Open keflavich opened 2 years ago
Pixels that have one or more groups of the original ramp go into saturation will naturally have higher variance due to readnoise (VAR_RNOISE), due to the use of fewer groups in computing the slope in ramp fitting. Those larger VAR_RNOISE values in turn lead to larger ERR values (because ERR is the combination of all variance types). The weighting used in the resample step, when the IVM method is selected, is based solely on the inverse of VAR_RNOISE. Hence any pixels in the resample image that had some contribution from saturated pixels will have lower WHT values, and corresponding higher values in the resampled ERR and VAR_RNOISE arrays. If a pixel was completely saturated, i.e. no good groups from which to calculate a slope), it will be completely rejected during resampling and hence the CON array will have a lower value, because fewer input images contributed to the output pixel.
That's useful information, but it's still not quite enough to reliably get all saturated pixels.
I tried using that information with the following snippet (which I came to with a lot of iteration):
data = fits.getdata(fn, ext=('SCI', 1))
weight = fits.getdata(fn, ext=('WHT', 1))
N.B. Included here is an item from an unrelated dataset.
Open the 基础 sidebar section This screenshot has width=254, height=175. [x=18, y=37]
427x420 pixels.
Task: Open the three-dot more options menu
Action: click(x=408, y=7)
err = fits.getdata(fn, ext=('ERR', 1))
datamax = np.nanmax(data)
# treat all negative values in the data as saturated
# (this only works if there are no negative regions caused by 1/f noise)
data[scipy.ndimage.binary_dilation(scipy.ndimage.binary_erosion(data<0))] = np.nanmax(data)
# then ID all regions with zero weight or zero error
labels, nlabels = scipy.ndimage.label((weight == 0) & (err == 0))
lsums = scipy.ndimage.sum_labels(np.ones_like(weight), labels, range(nlabels+1))
# exclude the all-zero edges
edge_indices = np.arange(nlabels+1)[lsums > 550][1:] # 1: excludes the 0'th, which is all weight!=0's
edgemask = np.isin(labels, edge_indices)
# deal with there being some unsampled regions near the edge that aren't on the edge
edgemask = scipy.ndimage.binary_dilation(edgemask, iterations=15)
labels[edgemask] = 0
# the rest are our saturated pixels
msk = labels != 0
msk = scipy.ndimage.binary_dilation(msk, iterations=2)
data[msk] = np.nanmax(data)
I had also tried masking based on WHT and CON, but found that they did not reliably point to saturated pixels; they more often identified good pixels with fewer contributions simply because of dead pixels.
Note in this example that VAR_RNOISE
is nan at the center and lower values around. That doesn't seem to match the idea that it should be higher.
Can you explain why you're particularly interested in tracking saturated pixels in the resampled/combined images, as opposed to say those pixels that had jumps detected? The ramp fitting process should compute a reliable slope for a pixel that had some saturation, and if it's completely saturated it'll be completely thrown out.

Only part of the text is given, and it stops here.